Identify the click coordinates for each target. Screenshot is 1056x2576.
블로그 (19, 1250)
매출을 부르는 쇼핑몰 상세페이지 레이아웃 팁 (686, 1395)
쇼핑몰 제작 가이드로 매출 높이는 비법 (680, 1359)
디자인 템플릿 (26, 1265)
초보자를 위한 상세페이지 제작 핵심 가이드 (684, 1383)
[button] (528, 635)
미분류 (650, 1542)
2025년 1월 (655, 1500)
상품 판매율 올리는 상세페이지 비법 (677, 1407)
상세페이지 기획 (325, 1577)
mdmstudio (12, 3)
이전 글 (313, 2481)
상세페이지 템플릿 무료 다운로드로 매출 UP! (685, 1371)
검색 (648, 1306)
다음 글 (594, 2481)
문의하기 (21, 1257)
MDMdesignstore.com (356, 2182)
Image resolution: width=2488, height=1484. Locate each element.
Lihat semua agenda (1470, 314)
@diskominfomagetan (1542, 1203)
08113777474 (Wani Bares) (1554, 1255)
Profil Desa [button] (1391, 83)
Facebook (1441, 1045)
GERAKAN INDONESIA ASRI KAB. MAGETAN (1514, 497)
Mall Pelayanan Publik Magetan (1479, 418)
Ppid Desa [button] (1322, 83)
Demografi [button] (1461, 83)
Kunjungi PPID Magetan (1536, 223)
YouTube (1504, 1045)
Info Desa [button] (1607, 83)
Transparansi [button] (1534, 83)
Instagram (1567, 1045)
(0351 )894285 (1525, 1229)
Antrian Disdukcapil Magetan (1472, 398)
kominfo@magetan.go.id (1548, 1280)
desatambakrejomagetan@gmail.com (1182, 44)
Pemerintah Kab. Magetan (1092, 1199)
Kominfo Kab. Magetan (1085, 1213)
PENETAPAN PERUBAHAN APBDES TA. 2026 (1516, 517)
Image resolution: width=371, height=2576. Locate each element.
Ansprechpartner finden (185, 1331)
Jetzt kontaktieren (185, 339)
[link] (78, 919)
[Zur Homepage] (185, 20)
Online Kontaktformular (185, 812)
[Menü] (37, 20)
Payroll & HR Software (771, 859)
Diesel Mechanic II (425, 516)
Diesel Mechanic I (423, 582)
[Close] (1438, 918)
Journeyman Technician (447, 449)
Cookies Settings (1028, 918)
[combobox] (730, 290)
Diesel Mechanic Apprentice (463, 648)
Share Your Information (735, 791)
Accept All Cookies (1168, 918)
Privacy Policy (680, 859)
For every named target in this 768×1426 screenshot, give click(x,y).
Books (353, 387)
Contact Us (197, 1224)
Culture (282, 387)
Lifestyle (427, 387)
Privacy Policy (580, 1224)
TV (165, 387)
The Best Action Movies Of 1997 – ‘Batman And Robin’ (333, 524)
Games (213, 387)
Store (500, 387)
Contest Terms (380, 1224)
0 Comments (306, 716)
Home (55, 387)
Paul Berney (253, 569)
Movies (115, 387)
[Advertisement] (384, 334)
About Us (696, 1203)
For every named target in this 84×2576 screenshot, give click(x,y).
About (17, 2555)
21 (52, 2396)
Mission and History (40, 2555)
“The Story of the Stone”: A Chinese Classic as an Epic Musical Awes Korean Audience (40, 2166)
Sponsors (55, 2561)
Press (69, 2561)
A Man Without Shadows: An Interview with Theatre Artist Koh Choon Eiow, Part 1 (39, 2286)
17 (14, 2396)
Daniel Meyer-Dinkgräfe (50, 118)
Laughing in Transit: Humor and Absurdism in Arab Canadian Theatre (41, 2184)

THE TASK:
Every single line of the listing must be retyped exactly.

EXPECTED ANSWER:
Identify the click coordinates for each target. Screenshot is 1056x2576.
블로그 (19, 1250)
매출을 부르는 쇼핑몰 상세페이지 레이아웃 팁 (686, 1395)
쇼핑몰 제작 가이드로 매출 높이는 비법 (680, 1359)
디자인 템플릿 (26, 1265)
초보자를 위한 상세페이지 제작 핵심 가이드 (684, 1383)
[button] (528, 635)
미분류 (650, 1542)
2025년 1월 (655, 1500)
상품 판매율 올리는 상세페이지 비법 (677, 1407)
상세페이지 기획 (325, 1577)
mdmstudio (12, 3)
이전 글 (313, 2481)
상세페이지 템플릿 무료 다운로드로 매출 UP! (685, 1371)
검색 (648, 1306)
다음 글 (594, 2481)
문의하기 (21, 1257)
MDMdesignstore.com (356, 2182)
Image resolution: width=2488, height=1484. Locate each element.
Lihat semua agenda (1470, 314)
@diskominfomagetan (1542, 1203)
08113777474 (Wani Bares) (1554, 1255)
Profil Desa [button] (1391, 83)
Facebook (1441, 1045)
GERAKAN INDONESIA ASRI KAB. MAGETAN (1514, 497)
Mall Pelayanan Publik Magetan (1479, 418)
Ppid Desa [button] (1322, 83)
Demografi [button] (1461, 83)
Kunjungi PPID Magetan (1536, 223)
YouTube (1504, 1045)
Info Desa [button] (1607, 83)
Transparansi [button] (1534, 83)
Instagram (1567, 1045)
(0351 )894285 (1525, 1229)
Antrian Disdukcapil Magetan (1472, 398)
kominfo@magetan.go.id (1548, 1280)
desatambakrejomagetan@gmail.com (1182, 44)
Pemerintah Kab. Magetan (1092, 1199)
Kominfo Kab. Magetan (1085, 1213)
PENETAPAN PERUBAHAN APBDES TA. 2026 (1516, 517)
Image resolution: width=371, height=2576. Locate each element.
Ansprechpartner finden (185, 1331)
Jetzt kontaktieren (185, 339)
[link] (78, 919)
[Zur Homepage] (185, 20)
Online Kontaktformular (185, 812)
[Menü] (37, 20)
Payroll & HR Software (771, 859)
Diesel Mechanic II (425, 516)
Diesel Mechanic I (423, 582)
[Close] (1438, 918)
Journeyman Technician (447, 449)
Cookies Settings (1028, 918)
[combobox] (730, 290)
Diesel Mechanic Apprentice (463, 648)
Share Your Information (735, 791)
Accept All Cookies (1168, 918)
Privacy Policy (680, 859)
For every named target in this 768×1426 screenshot, give click(x,y).
Books (353, 387)
Contact Us (197, 1224)
Culture (282, 387)
Lifestyle (427, 387)
Privacy Policy (580, 1224)
TV (165, 387)
The Best Action Movies Of 1997 – ‘Batman And Robin’ (333, 524)
Games (213, 387)
Store (500, 387)
Contest Terms (380, 1224)
0 Comments (306, 716)
Home (55, 387)
Paul Berney (253, 569)
Movies (115, 387)
[Advertisement] (384, 334)
About Us (696, 1203)
For every named target in this 84×2576 screenshot, give click(x,y).
About (17, 2555)
21 (52, 2396)
Mission and History (40, 2555)
“The Story of the Stone”: A Chinese Classic as an Epic Musical Awes Korean Audience (40, 2166)
Sponsors (55, 2561)
Press (69, 2561)
A Man Without Shadows: An Interview with Theatre Artist Koh Choon Eiow, Part 1 (39, 2286)
17 (14, 2396)
Daniel Meyer-Dinkgräfe (50, 118)
Laughing in Transit: Humor and Absurdism in Arab Canadian Theatre (41, 2184)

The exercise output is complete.